A 3-year prospective observational study investigating ATP changes in MS via T7 MRSI, comparing patients with and without vascular disease risk factors (VDRF), demonstrated that VDRF-positive patients had lower brain ATP rates and total brain parenchymal volumes than VDRF-negative patients at baseline. Dr Vijayshree Yadav (Oregon Health & Science University, USA) presented the preliminary results of the study and explained the link between ATP depletion, VDRF, and accelerated disease progression in MS [1].

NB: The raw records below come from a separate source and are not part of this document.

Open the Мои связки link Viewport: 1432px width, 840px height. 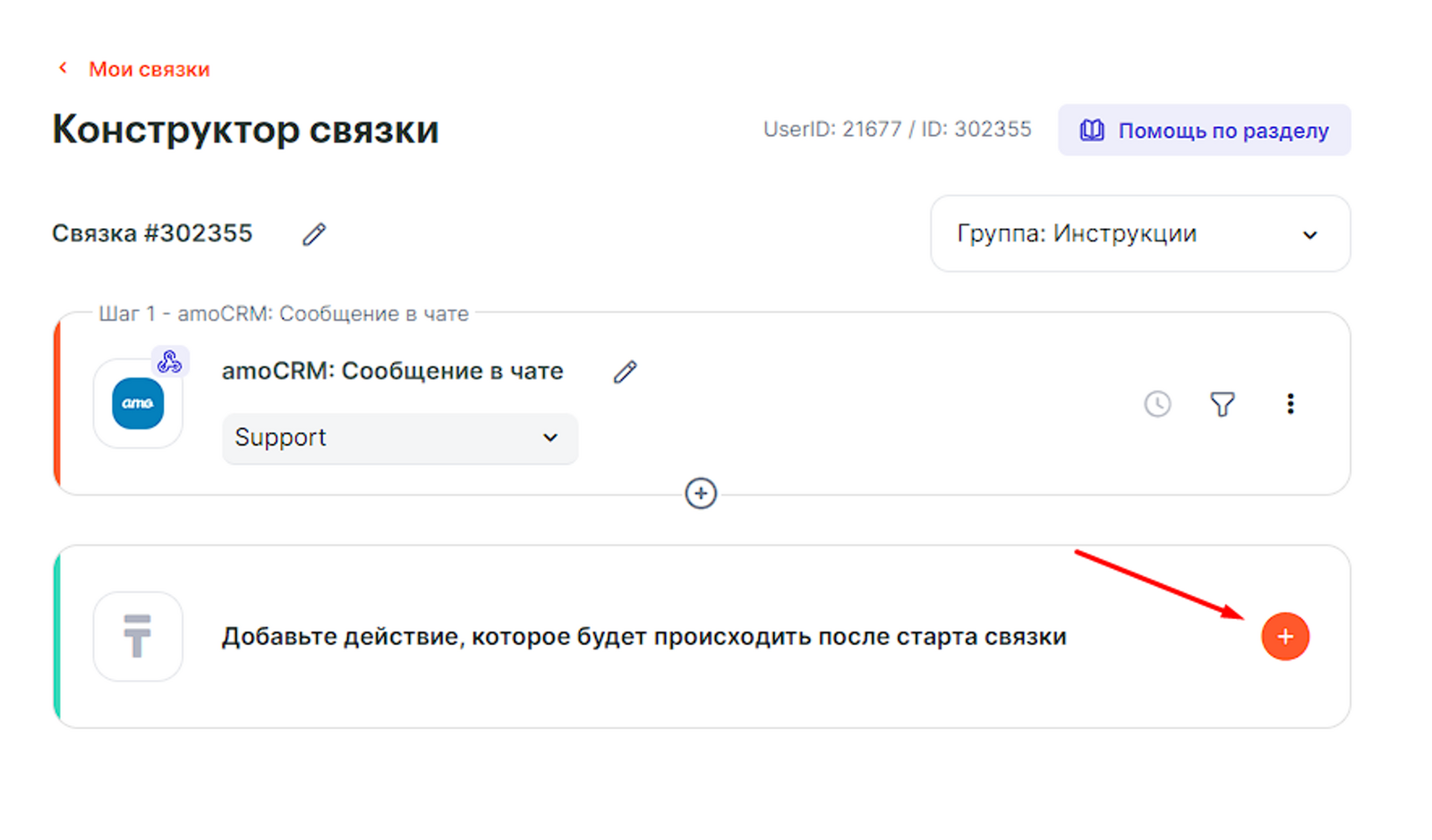click(149, 69)

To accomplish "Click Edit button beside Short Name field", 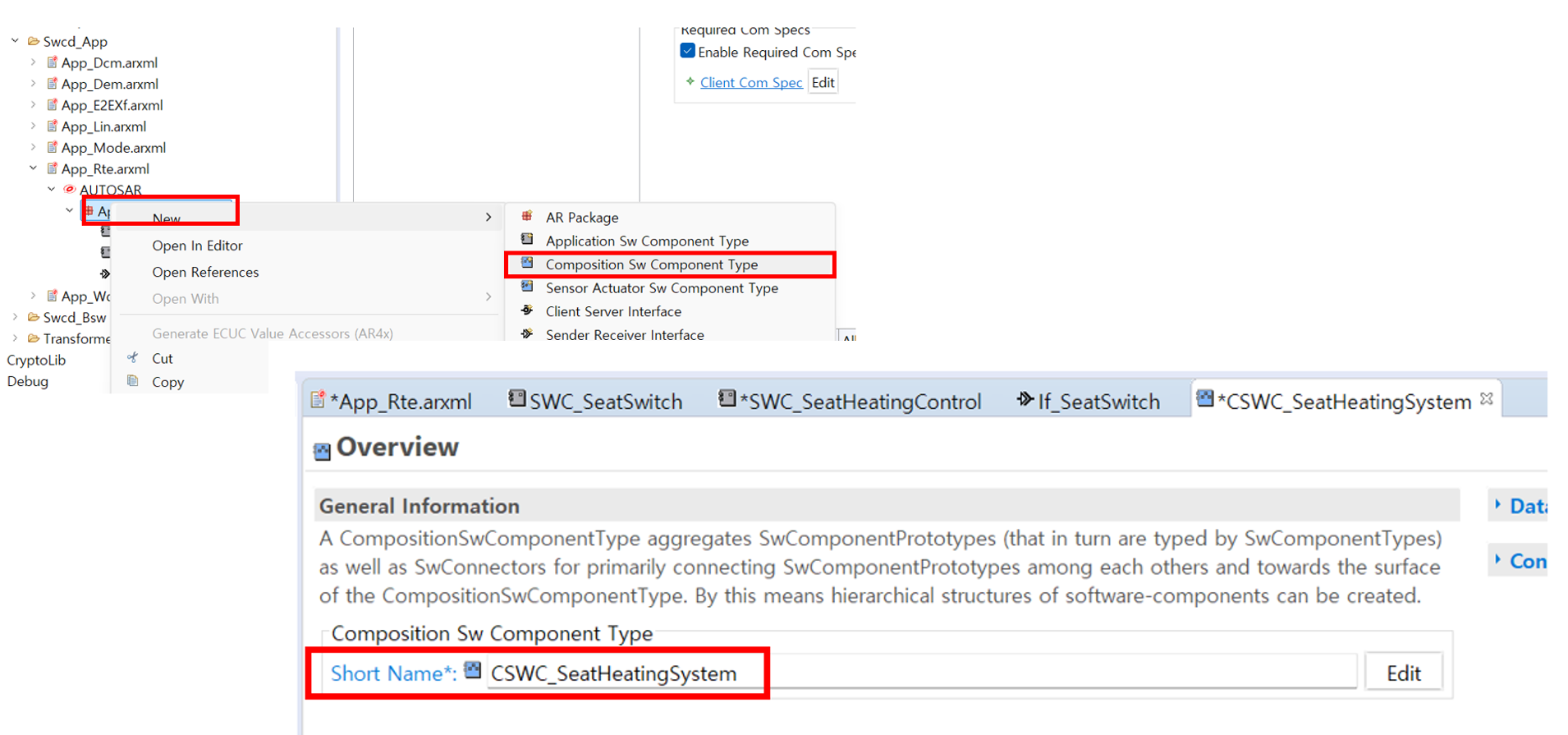I will click(1403, 673).
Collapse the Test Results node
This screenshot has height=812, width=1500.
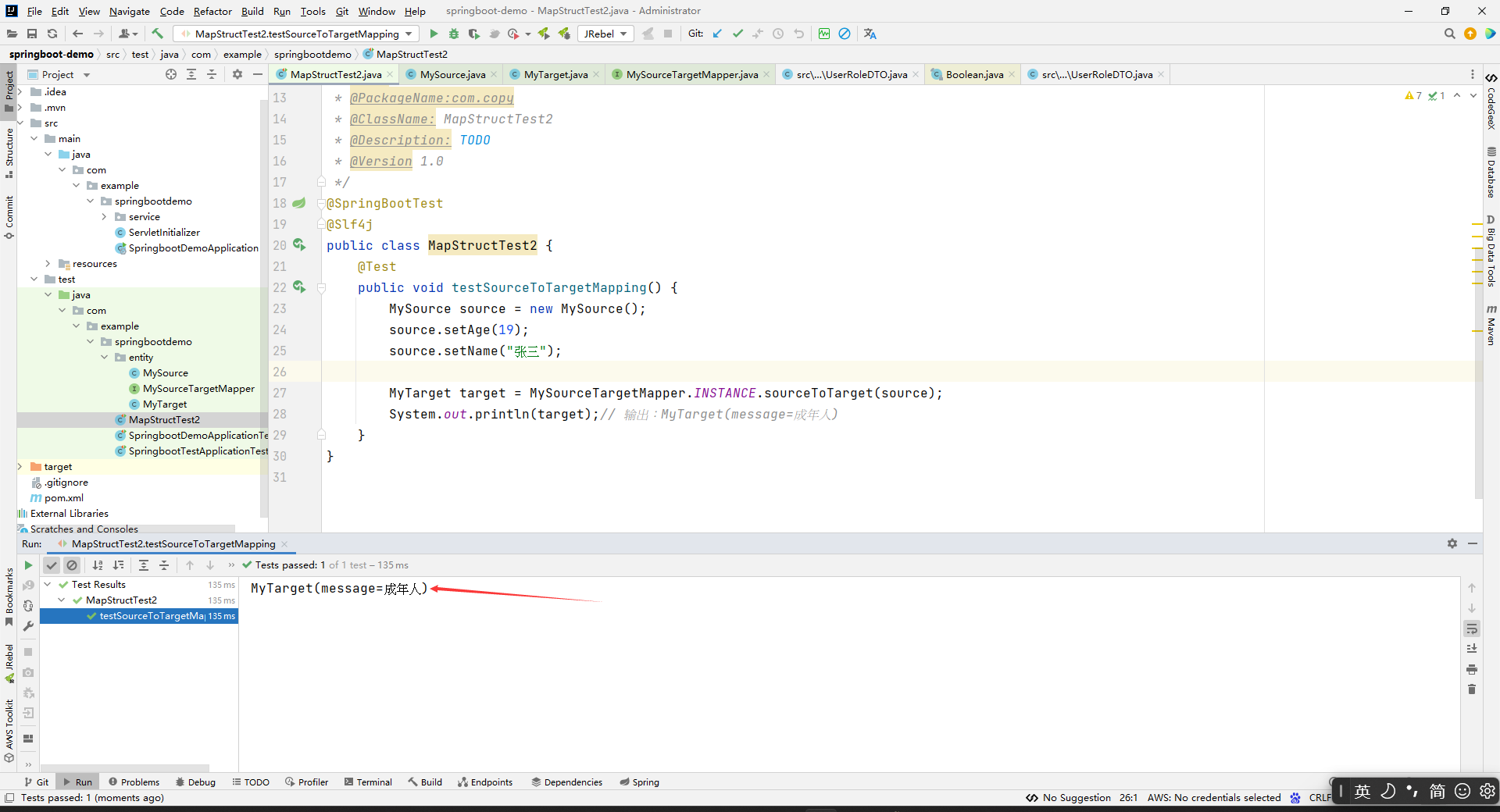pyautogui.click(x=48, y=584)

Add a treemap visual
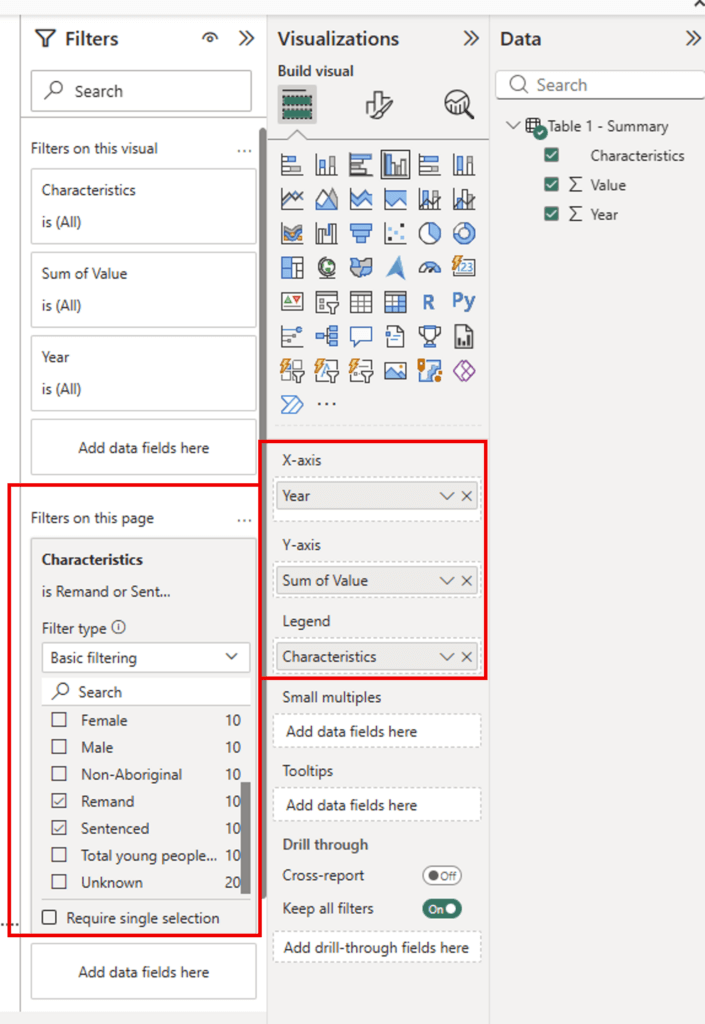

VDRF are common in MS, affecting over 50% of the patients, with hyperlipidaemia, hypertension, and obesity being the most prevalent [2]. Disease progression in MS is increased by presence of VDRF, but the mechanisms behind this association are not well known. It has been hypothesised that VDRF leads to a reduced substrate delivery, which causes impaired mitochondrial function. Subsequently, this could lead to increased high-energy phosphate metabolite deficiencies, increased neurodegeneration, and disease progression. In the presented study, baseline VDRF-positive (n=29, mean age 56.3) and VDRF-negative (n=23, mean age 52.4) MS patients were subjected to 7T MRSI to assess differences in high-energy phosphate metabolites, brain volumes, and associated disease progression. Preliminary results of the MRSI analysis showed that VDRF-positive patients had approximately 5% lower brain ATP rates than VDRF-negative patients. The MRI signal changes were consistent over white and grey matter. Moreover, the VDRF-positive group had lower total brain parenchymal volumes (1,017) than the VDRF-negative group (1,099), representing an 8% difference. Patients in the VDRF-positive group had higher neurological disability, indicated by EDSS scores. Dr Yadav argued that ATP reductions in VDRF-positive MS patients are possibly caused by lower cranial blood flow and are related to mitochondrial dysfunction, which contributes to an accelerated disease progression.
- Yadav V, et al. Vascular Disease Risk Factors in Multiple Sclerosis (MS) is Associated with Brain Adenosine Triphosphate Abnormalities: Dysmetabolism May Drive MS Disease Progression. S2.004, AAN 2021 Virtual Congress, 17-22 April.